🤖 AI Summary
To address four critical limitations of existing LLM-based recommender systems—computational redundancy, monolithic explanation generation, poor generalization, and misaligned evaluation—this paper proposes the first LLM-augmented intent reasoning framework for recommendation. Methodologically, it introduces: (1) hierarchical multi-agent collaborative reasoning to decouple user interest modeling from item understanding; (2) a meta-prompting mechanism for dynamic, diverse explanation generation; (3) constraint-aware reinforcement learning for multi-objective decoupled optimization; and (4) an “agent-as-judge” evaluation paradigm aligned with human judgment criteria. Experiments demonstrate a 60% reduction in GPU resource consumption, a 1.6-percentage-point gain in domain-specific recall, a 24.1% improvement in label prediction accuracy, and 7.3% and 13.0% gains in explanation diversity and acceptance rate, respectively. Online A/B tests on Taobao show significant improvements: +2.98% CTR, +3.71% IPV, +2.19% TV, and +11.46% NER—advancing recommendation from behavioral matching to explicit intent understanding.
📝 Abstract
Large language models (LLMs) have demonstrated remarkable potential in transforming recommender systems from implicit behavioral pattern matching to explicit intent reasoning. While RecGPT-V1 successfully pioneered this paradigm by integrating LLM-based reasoning into user interest mining and item tag prediction, it suffers from four fundamental limitations: (1) computational inefficiency and cognitive redundancy across multiple reasoning routes; (2) insufficient explanation diversity in fixed-template generation; (3) limited generalization under supervised learning paradigms; and (4) simplistic outcome-focused evaluation that fails to match human standards.

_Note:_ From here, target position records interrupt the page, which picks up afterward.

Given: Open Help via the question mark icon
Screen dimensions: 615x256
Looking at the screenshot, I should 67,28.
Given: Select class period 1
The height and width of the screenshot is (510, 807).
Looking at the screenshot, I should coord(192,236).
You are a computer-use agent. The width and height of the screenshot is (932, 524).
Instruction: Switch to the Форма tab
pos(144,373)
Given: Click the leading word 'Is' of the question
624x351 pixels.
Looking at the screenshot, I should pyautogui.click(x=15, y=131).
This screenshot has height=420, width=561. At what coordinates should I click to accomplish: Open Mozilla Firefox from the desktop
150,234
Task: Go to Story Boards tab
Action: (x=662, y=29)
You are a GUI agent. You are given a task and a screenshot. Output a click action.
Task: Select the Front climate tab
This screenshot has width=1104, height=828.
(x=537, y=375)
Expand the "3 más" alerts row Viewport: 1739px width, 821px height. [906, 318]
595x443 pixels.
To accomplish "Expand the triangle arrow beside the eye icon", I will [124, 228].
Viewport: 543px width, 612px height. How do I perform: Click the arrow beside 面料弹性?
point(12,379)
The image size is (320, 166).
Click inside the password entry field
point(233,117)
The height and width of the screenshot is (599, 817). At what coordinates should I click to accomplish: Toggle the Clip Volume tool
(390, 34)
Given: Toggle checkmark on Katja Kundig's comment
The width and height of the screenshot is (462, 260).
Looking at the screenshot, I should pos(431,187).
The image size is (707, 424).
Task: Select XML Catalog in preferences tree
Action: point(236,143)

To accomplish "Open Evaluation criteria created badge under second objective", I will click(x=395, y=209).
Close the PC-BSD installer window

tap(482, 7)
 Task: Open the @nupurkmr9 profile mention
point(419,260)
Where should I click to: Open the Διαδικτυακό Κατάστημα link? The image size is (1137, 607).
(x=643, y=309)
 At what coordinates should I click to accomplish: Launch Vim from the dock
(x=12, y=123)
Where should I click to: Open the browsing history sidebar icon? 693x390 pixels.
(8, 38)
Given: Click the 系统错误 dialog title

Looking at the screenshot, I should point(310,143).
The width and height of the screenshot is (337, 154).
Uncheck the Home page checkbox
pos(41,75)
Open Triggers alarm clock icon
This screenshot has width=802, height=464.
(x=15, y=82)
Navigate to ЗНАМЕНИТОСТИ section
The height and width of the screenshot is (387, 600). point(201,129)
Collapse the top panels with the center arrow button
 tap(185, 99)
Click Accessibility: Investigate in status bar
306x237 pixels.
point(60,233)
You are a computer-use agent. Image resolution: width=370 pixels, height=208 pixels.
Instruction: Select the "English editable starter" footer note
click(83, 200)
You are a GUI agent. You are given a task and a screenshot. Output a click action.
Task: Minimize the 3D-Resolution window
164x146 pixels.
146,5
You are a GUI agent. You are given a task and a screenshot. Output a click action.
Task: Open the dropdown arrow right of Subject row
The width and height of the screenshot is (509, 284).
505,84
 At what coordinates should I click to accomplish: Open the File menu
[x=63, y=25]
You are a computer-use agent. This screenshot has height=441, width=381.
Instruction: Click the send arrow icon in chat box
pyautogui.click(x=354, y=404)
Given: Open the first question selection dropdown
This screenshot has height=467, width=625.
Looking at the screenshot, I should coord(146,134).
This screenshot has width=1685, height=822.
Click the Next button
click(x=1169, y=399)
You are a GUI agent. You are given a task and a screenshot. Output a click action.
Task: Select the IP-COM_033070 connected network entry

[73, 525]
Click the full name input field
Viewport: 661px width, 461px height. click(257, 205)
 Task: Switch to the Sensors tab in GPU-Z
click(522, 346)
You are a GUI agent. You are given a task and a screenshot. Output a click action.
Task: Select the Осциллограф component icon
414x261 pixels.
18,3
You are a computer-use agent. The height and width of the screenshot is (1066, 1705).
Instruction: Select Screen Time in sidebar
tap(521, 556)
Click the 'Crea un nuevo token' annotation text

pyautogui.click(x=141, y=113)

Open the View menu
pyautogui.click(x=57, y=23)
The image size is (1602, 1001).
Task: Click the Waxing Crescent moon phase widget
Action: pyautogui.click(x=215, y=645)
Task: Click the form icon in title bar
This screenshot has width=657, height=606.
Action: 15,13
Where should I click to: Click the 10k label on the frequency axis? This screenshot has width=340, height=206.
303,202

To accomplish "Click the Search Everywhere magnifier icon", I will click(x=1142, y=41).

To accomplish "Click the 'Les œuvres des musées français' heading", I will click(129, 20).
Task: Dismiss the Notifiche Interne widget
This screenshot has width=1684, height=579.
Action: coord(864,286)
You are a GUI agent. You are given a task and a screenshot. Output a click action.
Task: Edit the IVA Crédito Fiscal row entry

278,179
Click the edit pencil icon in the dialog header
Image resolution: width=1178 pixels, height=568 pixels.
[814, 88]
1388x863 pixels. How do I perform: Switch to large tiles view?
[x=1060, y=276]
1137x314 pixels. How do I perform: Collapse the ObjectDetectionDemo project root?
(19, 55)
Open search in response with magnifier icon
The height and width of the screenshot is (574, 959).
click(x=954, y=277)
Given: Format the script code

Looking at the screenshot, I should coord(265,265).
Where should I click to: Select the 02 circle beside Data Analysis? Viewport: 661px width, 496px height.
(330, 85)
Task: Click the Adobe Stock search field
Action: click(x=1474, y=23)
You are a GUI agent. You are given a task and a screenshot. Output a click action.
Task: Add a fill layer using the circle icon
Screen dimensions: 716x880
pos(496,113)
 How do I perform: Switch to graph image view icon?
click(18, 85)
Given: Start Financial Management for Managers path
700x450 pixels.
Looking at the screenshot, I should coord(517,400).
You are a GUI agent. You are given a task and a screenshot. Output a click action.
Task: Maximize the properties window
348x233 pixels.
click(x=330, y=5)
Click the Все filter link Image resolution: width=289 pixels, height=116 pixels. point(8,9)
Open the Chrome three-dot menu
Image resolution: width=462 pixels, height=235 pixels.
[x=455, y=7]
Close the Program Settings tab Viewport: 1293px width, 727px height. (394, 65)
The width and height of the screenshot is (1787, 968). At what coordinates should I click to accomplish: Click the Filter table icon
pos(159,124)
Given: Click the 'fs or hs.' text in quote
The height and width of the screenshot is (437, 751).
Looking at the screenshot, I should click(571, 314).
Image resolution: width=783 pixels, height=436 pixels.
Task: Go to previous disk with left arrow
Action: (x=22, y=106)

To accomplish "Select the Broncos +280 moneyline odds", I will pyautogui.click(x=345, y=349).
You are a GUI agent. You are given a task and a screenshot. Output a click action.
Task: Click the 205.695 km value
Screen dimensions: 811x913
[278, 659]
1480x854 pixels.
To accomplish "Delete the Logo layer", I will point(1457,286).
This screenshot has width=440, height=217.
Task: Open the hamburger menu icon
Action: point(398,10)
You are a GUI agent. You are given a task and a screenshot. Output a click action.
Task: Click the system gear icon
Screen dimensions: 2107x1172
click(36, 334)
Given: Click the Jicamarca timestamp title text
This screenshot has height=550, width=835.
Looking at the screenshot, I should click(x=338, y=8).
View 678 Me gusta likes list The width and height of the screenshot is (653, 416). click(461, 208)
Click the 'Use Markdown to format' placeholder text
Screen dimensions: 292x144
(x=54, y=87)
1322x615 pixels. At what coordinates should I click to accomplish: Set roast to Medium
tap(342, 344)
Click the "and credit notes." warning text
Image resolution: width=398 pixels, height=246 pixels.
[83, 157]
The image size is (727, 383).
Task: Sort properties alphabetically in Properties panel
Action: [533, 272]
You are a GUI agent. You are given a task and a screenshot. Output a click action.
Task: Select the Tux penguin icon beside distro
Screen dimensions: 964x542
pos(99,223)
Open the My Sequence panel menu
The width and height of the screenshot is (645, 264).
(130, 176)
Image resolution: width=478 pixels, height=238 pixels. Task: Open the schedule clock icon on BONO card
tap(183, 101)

To address these challenges, we present RecGPT-V2 with four key innovations. First, a Hierarchical Multi-Agent System restructures intent reasoning through coordinated collaboration, eliminating cognitive duplication while enabling diverse intent coverage. Combined with Hybrid Representation Inference that compresses user-behavior contexts, our framework reduces GPU consumption by 60% and improves exclusive recall from 9.39% to 10.99%. Second, a Meta-Prompting framework dynamically generates contextually adaptive prompts, improving explanation diversity by +7.3%. Third, constrained reinforcement learning mitigates multi-reward conflicts, achieving +24.1% improvement in tag prediction and +13.0% in explanation acceptance. Fourth, an Agent-as-a-Judge framework decomposes assessment into multi-step reasoning, improving human preference alignment. Online A/B tests on Taobao demonstrate significant improvements: +2.98% CTR, +3.71% IPV, +2.19% TV, and +11.46% NER. RecGPT-V2 establishes both the technical feasibility and commercial viability of deploying LLM-powered intent reasoning at scale, bridging the gap between cognitive exploration and industrial utility.